Give back, word for word, the lines in the listing below from the one holding "has width=1387, height=868." down to the one holding "Instruction: Open the Open", both ends included.

○ ○ ○

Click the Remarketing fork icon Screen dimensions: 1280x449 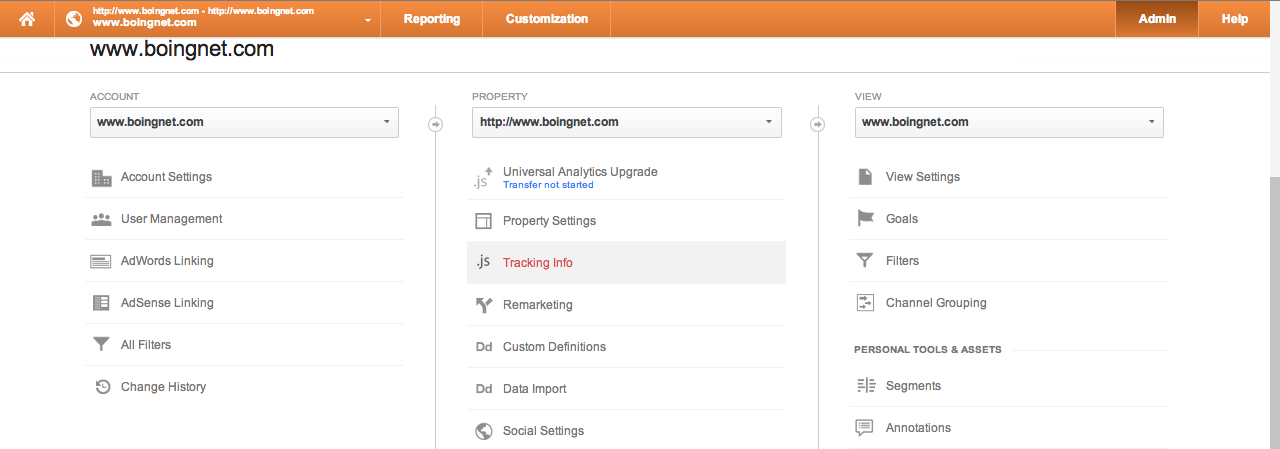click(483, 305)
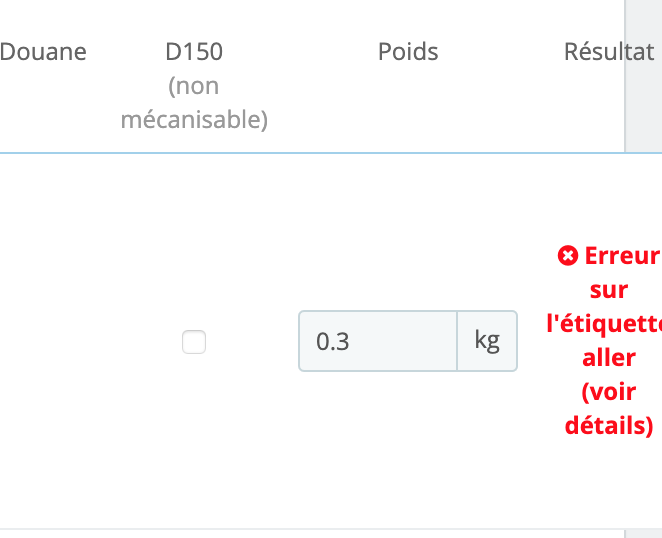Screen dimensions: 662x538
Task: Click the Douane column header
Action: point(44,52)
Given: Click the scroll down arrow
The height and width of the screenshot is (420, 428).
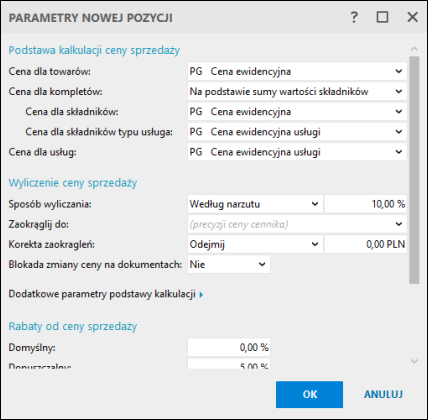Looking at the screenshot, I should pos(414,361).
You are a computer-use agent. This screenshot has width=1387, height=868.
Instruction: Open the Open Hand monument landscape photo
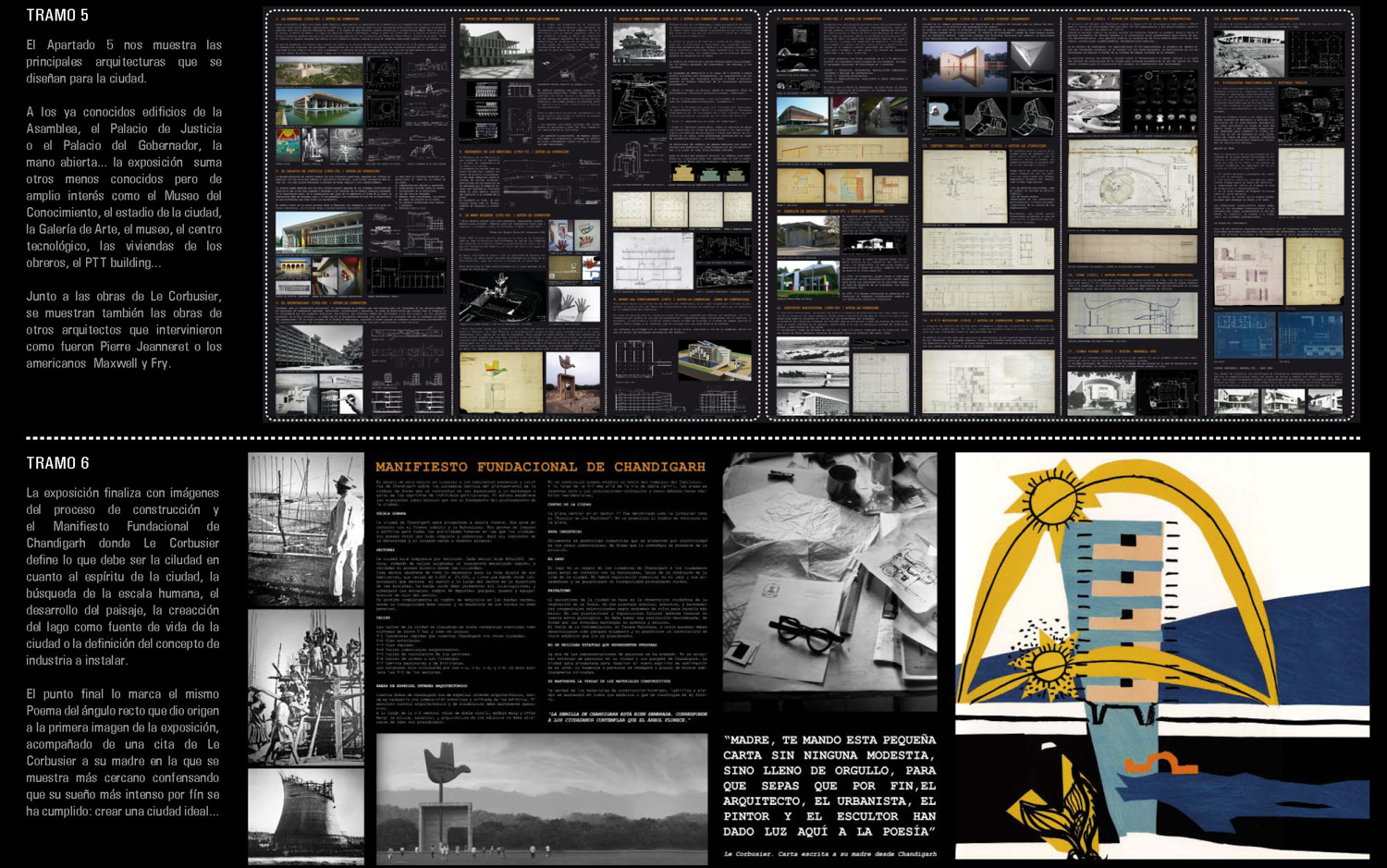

○ ○ ○

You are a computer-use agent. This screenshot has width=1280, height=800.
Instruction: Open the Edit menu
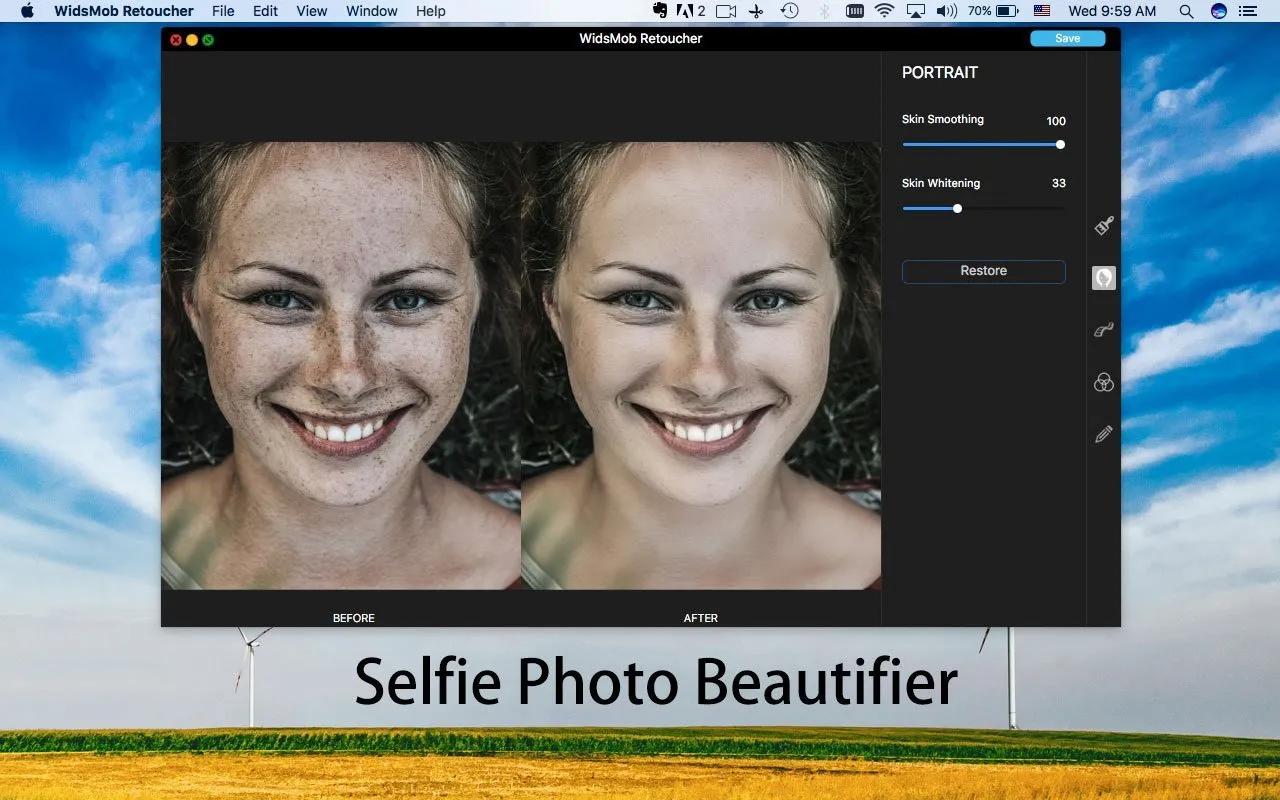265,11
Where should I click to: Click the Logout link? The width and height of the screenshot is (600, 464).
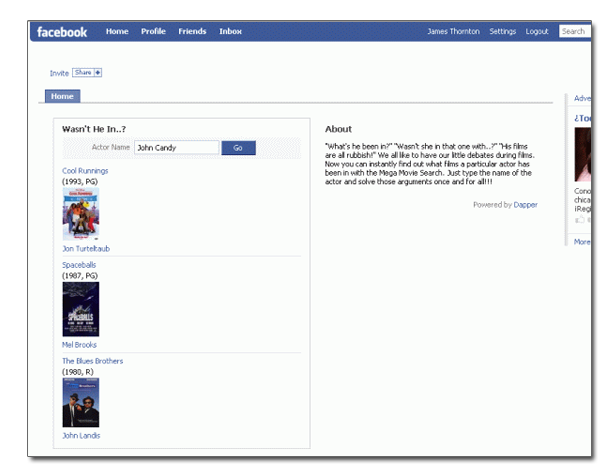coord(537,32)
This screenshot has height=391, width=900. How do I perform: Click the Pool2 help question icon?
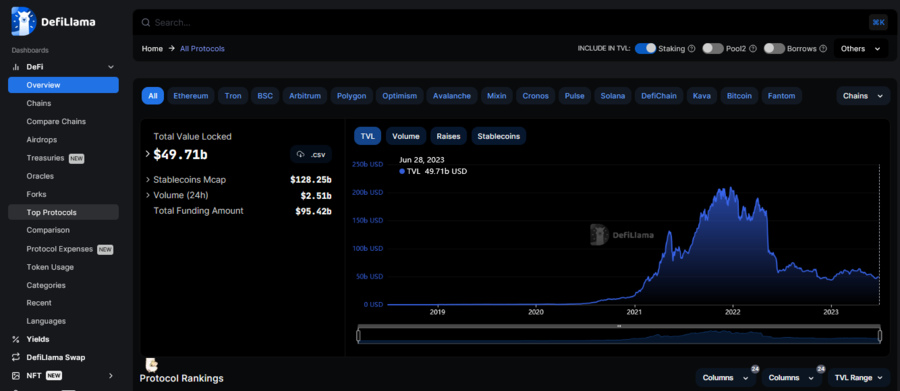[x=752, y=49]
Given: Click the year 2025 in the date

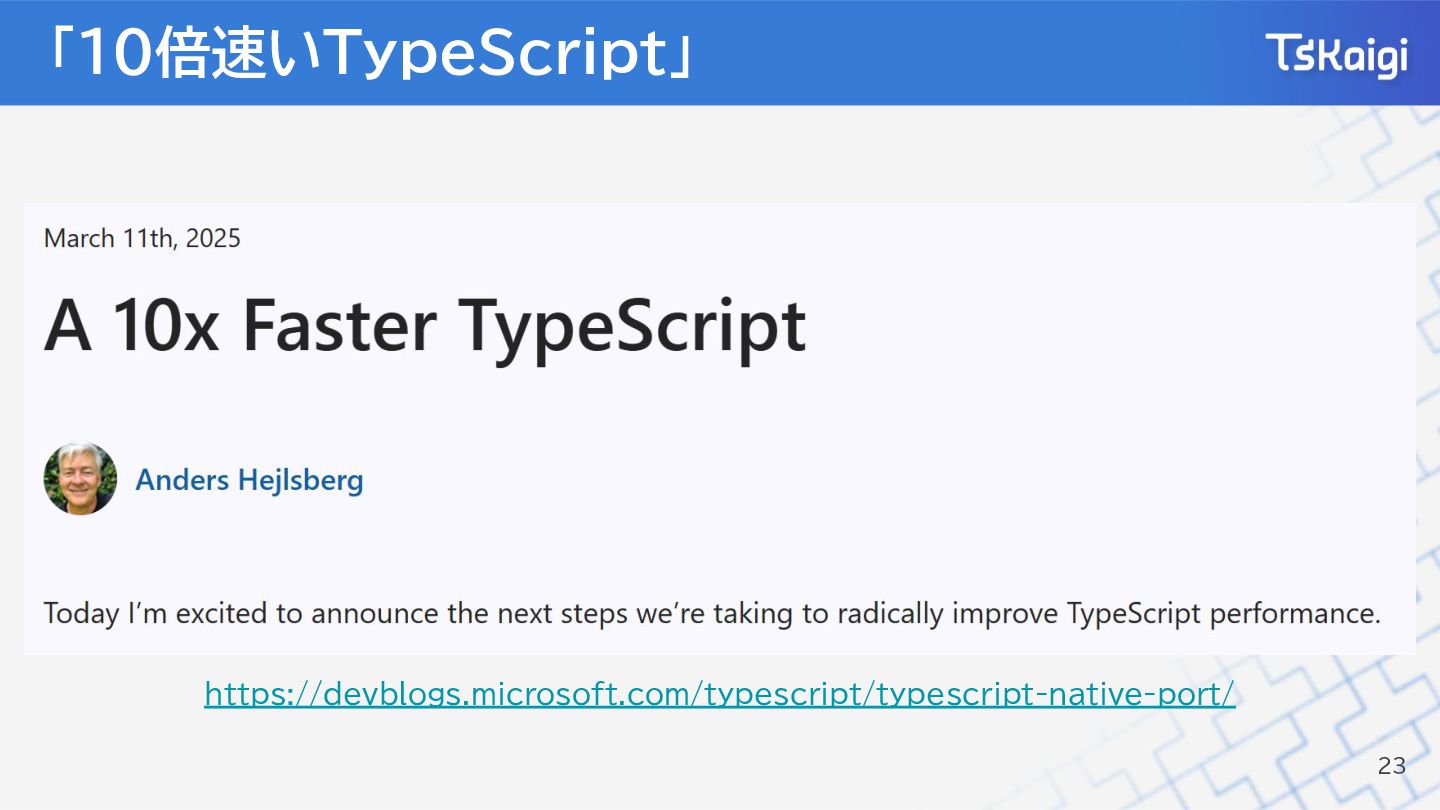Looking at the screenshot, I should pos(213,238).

○ ○ ○

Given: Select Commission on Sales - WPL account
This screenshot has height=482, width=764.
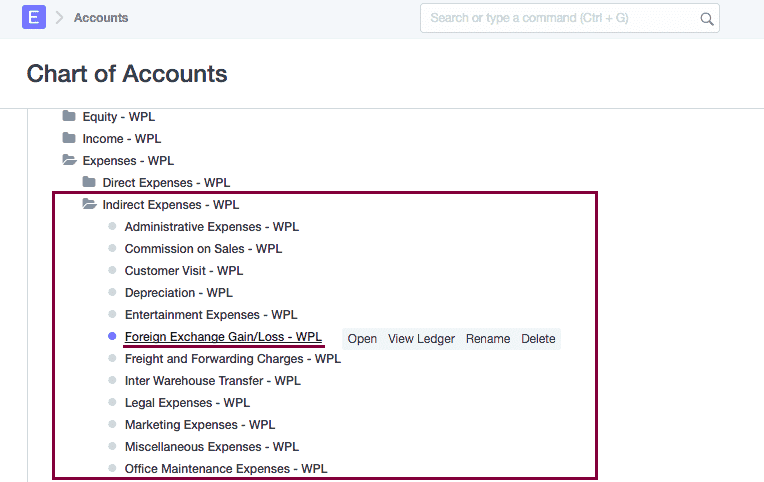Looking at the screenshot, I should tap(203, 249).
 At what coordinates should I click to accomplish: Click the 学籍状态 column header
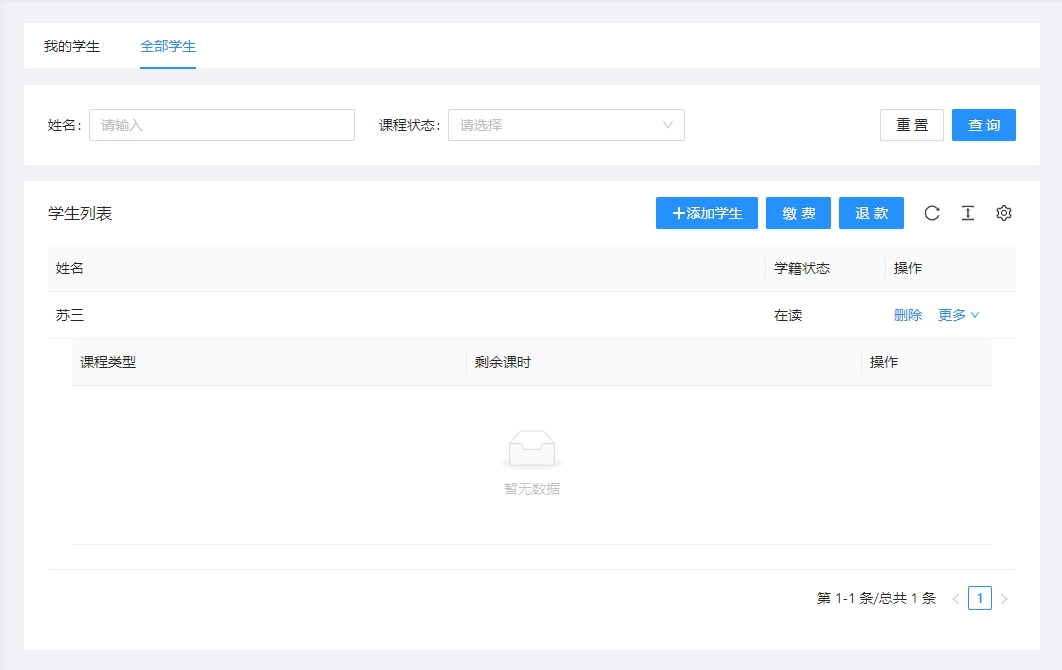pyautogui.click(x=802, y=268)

○ ○ ○

§ Answer for this exercise:
You are a computer-use agent. This screenshot has width=1387, height=868.
Instruction: Open the Open Hand monument landscape photo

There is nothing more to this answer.